Chairperson and Director of the Mauerberger Foundation Fund, Ms Dianna Yach, congratulated Dr Kariem and spoke about the positive working relationship between the Mauerberger Foundation Fund and UWC.

The participation of Heinrich Gerwel who represented the the Gerwel family was appreciated. He spoke about Prof Gerwel's work as Rector of UWC and his efforts to establish public health education at UWC. Mr Gerwel handed the award to Dr Kariem.

In his lecture Dr Kariem presented a very informative analysis of how health policy was developed during the early days in the transition to democracy in South Africa, and his own role in that process. He gave the audience valuable historical insight into the politics of the period, acknowledging the individuals who contributed to the formulation of very important and basic health policy documents. He also referred to his own work during the days of HIV/AIDS 'denialism' in South Africa.

Professor David Sanders, nominator of Dr Kariem, read the following Citation to Dr Kariem:

Dr Saadiq Kariem is one of the first graduates of the Public Health Programme at UWC, obtaining a MPhil (later re-named MPH) in 1997. Saadiq graduated in medicine from UCT in 1992, obtained the Fellowship of the College of Public Health Medicine South Africa (FCPHM) in 2002 and Executive Masters in Business Administration (EMBA) from UCT in 2009.

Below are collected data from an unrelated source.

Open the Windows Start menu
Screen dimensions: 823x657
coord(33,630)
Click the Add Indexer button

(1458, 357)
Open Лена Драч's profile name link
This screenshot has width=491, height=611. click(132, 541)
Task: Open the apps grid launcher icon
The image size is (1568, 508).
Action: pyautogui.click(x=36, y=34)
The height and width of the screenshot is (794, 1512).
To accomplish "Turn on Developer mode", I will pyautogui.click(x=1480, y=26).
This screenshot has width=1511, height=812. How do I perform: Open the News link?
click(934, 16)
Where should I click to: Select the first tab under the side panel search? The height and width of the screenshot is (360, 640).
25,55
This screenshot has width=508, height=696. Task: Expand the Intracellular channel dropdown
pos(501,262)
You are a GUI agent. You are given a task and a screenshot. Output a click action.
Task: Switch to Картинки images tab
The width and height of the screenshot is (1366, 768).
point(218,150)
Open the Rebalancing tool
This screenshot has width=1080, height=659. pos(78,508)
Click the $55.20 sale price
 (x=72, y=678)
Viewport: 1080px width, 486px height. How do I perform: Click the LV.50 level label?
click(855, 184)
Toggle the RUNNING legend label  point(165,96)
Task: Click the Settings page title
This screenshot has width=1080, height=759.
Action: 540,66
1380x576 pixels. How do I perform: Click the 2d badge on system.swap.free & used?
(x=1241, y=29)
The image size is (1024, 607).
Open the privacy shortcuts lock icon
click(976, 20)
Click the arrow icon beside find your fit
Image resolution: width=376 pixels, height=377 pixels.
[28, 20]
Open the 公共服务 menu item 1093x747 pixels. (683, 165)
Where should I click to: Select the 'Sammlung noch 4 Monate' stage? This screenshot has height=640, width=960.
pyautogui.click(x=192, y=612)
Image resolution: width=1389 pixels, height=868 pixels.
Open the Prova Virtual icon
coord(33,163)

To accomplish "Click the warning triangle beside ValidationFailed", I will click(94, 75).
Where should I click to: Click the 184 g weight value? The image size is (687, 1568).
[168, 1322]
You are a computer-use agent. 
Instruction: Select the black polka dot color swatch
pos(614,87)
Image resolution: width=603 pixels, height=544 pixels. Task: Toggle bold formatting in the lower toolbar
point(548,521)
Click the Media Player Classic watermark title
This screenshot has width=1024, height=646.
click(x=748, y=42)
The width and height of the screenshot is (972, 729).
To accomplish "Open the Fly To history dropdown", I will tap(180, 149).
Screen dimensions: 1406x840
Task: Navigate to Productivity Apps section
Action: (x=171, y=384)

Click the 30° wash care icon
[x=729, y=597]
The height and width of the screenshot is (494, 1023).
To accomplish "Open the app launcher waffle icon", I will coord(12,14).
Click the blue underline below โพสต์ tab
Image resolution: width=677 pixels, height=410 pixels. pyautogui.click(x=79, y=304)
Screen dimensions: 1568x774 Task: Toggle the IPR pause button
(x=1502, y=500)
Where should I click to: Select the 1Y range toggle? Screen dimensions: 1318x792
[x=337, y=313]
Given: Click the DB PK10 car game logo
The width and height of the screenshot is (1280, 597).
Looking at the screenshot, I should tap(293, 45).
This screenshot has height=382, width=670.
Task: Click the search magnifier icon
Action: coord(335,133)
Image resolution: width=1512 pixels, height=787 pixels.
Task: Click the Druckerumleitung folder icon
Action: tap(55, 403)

In the period before and during his Masters studies, Saadiq spent several years working at community health centres in Crossroads and Khayelitsha as a medical officer, and during the transition period served on the Strategic Management Team of the Minister of Health in the Western Cape (1996), assisting with developing priority programmes for the restructured Department of Health in the Western Cape.

Saadiq has been centrally involved in the restructuring of health services in the country at local, provincial and national levels and has played a leadership role in policy formulation in the health sector, both as the ANC National Health Secretary from 1996 to 2006 as well as serving for seven years on the Council for Medical Schemes from 2001 to 2008, in the latter years as Deputy Chairperson.

His first senior position in government was as deputy director of the HIV/AIDS programme in the Western Cape (1997–2000) where he was responsible for, amongst others, implementing the first mother-to-child-transmission (MTCT) programme in South Africa despite high-level political opposition. This initiative, which has deservedly received much praise, inspired other provinces to later initiate similar programmes. Saadiq remains actively involved in community organisations and serves as the Chairperson of the National AIDS Convention of South Africa (NACOSA), an organisation focussed on building capacity amongst civil society organisations in the field of HIV/AIDS. NACOSA is the principal recipient of the Global Fund Grant to South Africa responsible for disbursing several million rand to community organisations and non-governmental organisations in South Africa.

Since 2010 Saadiq has been Chief Director: General Specialist and Emergency Services in the Western Cape Department of Health, responsible for regional hospitals, psychiatric hospitals, oral health services, emergency medical services, forensic pathology services as well as the Western Cape rehabilitation centre. During this time he has inter alia been instrumental in drafting the Interim Bilateral Agreements between the Western Cape Department of Health and the University of the Western Cape as well as between the Department of Health and the Cape Peninsula University of Technology. These agreements have now formalised the relationship between the Department of Health and these respective universities and have established governance and oversight mechanisms for ensuring the training and development of health professionals.

Dr Kariem has combined his clinical and public health training and skills with a dogged commitment to influencing politics and policy in health. His courage in initiating HIV/AIDS treatment at a time of ‘denialism’ played a critical role in influencing the evolution of this programme which is rightly hailed as one of South Africa’s great post-apartheid health successes. His role in this struggle is little known, having been attributed to others. For this alone, Dr Kariem is a worthy recipient of the Jakes Gerwel Award in Public Health.